Monday, January 3, 2011

AN OVERVIEW OF 20TH CENTURY ARCHITECTURE PART III: The Rancher Rides Into Town

The housing shortage that followed the close of World War II brought a spate of mass-produced, sparsely-detailed but laudably affordable tract developments such as New York’s pioneering Levittown.  By the mid 1950s, however, such modest designs were already being displaced by the rambling, low-slung California Rancher, a home style that better reflected the vast wealth and national pride during of the postwarera.  With its precedent-setting double garage, the Rancher glorified conspicuous consumption, but at the same time was kept literally down-to-earth by a rough simplicity that bespoke traditional Yankee values.

Around this time, more populist brand of Modernism made an appearance with the astoundingly progressive designs of California developer Joseph Eichler.  With their flat roofs, bold facades, and broad sweeps of plate glass, Eichler homes drew heavily on Bauhaus tenets, and found tremendous appeal among architecturally sophisticated tract buyers.  Sadly, there weren’t a whole lot of the latter, and Eichler went broke in 1967. 

The 60s were a turbulent decade, and architectural trends proved no exception.  While most houses continued along the well-worn Rancher rut, architects of custom homes were happy to experiment with grid-paper Rationalism, icebox Minimalism, cast-concrete Brutalism—in fact just about any ism that came down the pike.  

Perhaps the most influential of these Modernist ideas also came from California, though from a far less probably source:  the tiny coastal village of Gualala, where architect Charles Moore was building a unique development known as the Sea Ranch.  Its houses featured artful arrangments of shed-roofed cubes clad in cedar siding, and this completely fresh approach had enormous influence on residential architecture well into the 70s.  Sea-Ranch inspired designs were especially popular in hilly wooded areas, where their craggy outlines looked wonderful peaking out of the treetops. 

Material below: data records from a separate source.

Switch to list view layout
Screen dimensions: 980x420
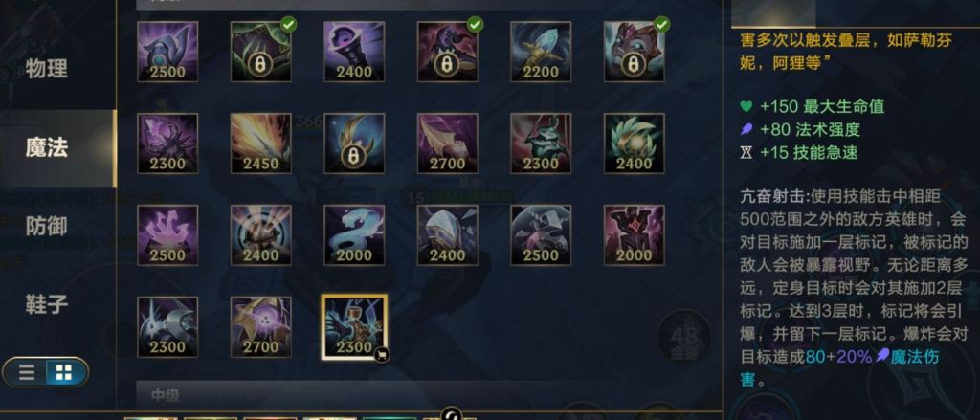point(26,373)
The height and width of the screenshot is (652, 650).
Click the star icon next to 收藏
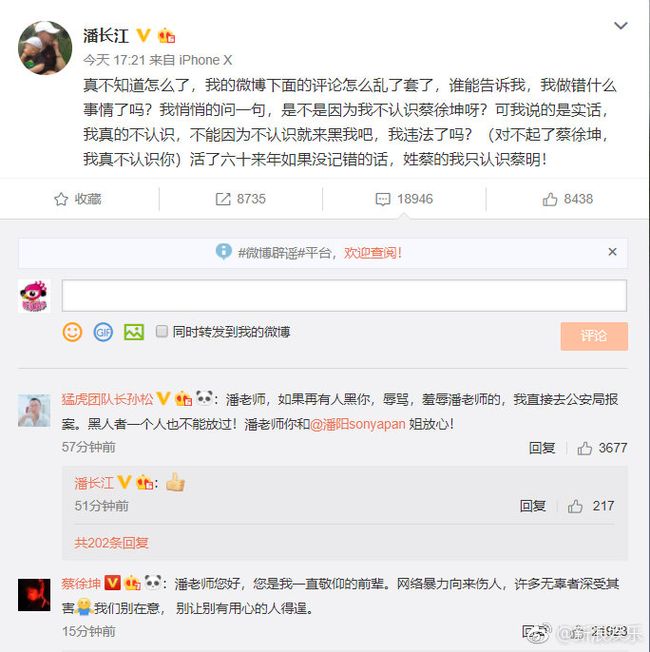click(x=61, y=199)
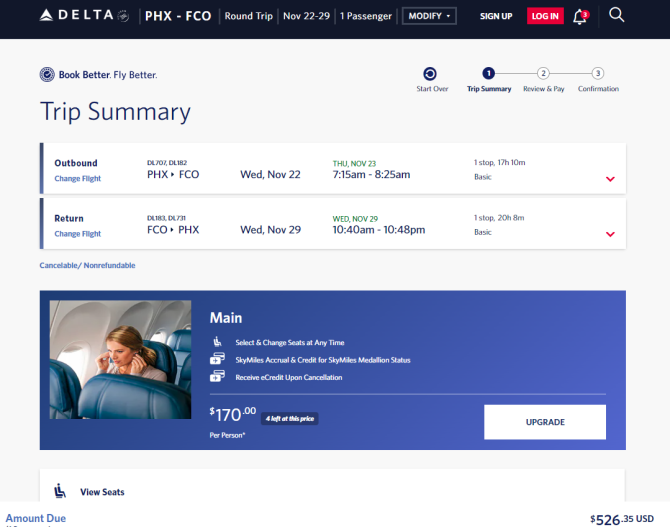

The Sea Ranch’s inspiration came none too soon, because by the end of the 60s, the stalwart Rancher had just about run its course.  After two decades of popularity, people were finally tiring of its now-predictable floor plan, with rooms strung methodically along a seemingly endless central hall.  And in any case, the vast, flat-as-a-tabletop building sites that were required to show these sprawling homes to best advantage were growing few and far between.  

A version of the Rancher in which the floor levels were offset by a half-story offered an interim solution to these problems, and the so-called “split-level” became the very embodiment of modernity during 1960s.  Even the most diminutive hillock provided a fine excuse to build a split level, and throughout the decade such houses could be seen marching up sloping sites across America.  

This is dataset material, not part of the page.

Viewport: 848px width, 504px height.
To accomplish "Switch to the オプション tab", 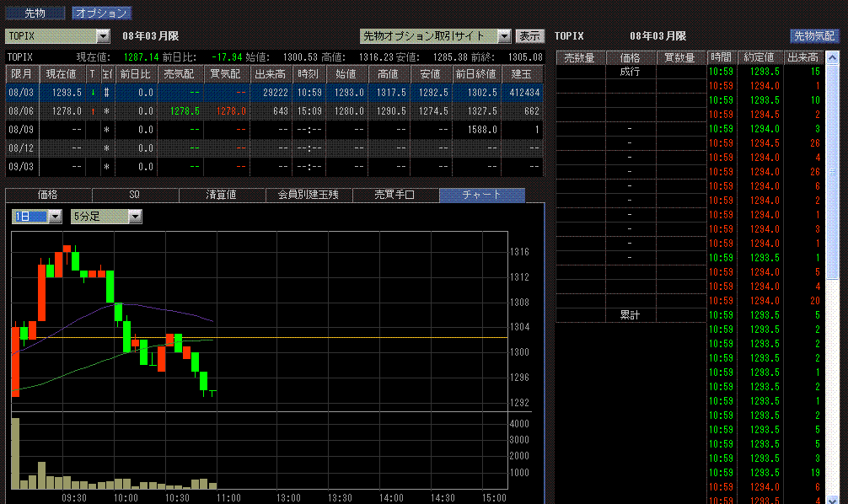I will pyautogui.click(x=101, y=13).
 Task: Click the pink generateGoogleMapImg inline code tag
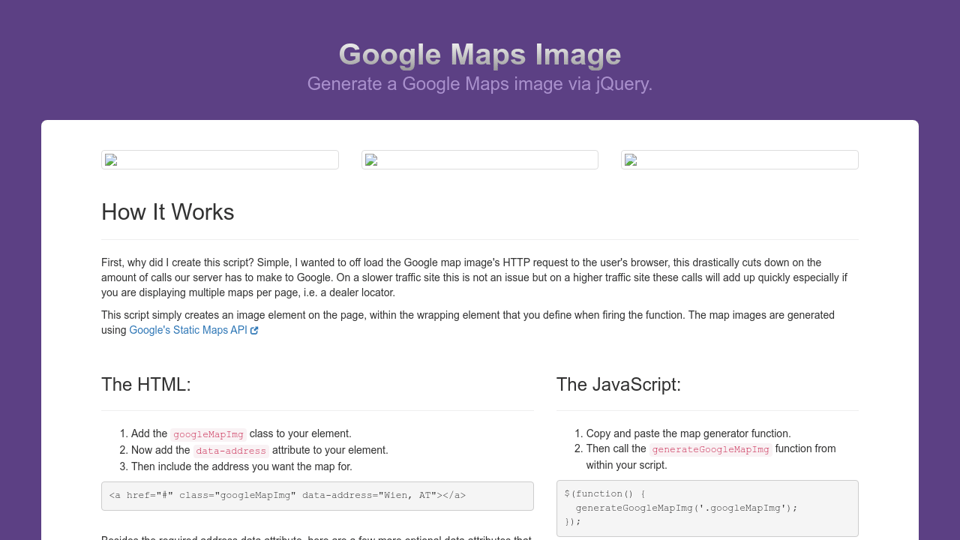point(710,450)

In the suburbs, however, developers began to focus on two-story floor plans as a way to accommodate ever-bigger homes on ever-tighter lots.  This in turn led rather naturally to more traditional styles coming to the fore—Spanish Revival, Half-timber, even some rather scrawny-looking Colonials.  These timid early attempts at traditionalism were almost laughably two-dimensional, yet they were the first harbinger of the tidal wave of traditional architecture that would swamp Modernism by the end of the century.

The Baby Boom generation, having grown up in ornament-challenged Ranchers and been schooled in flat-topped boxes, now hungered for tradition with a vengeance.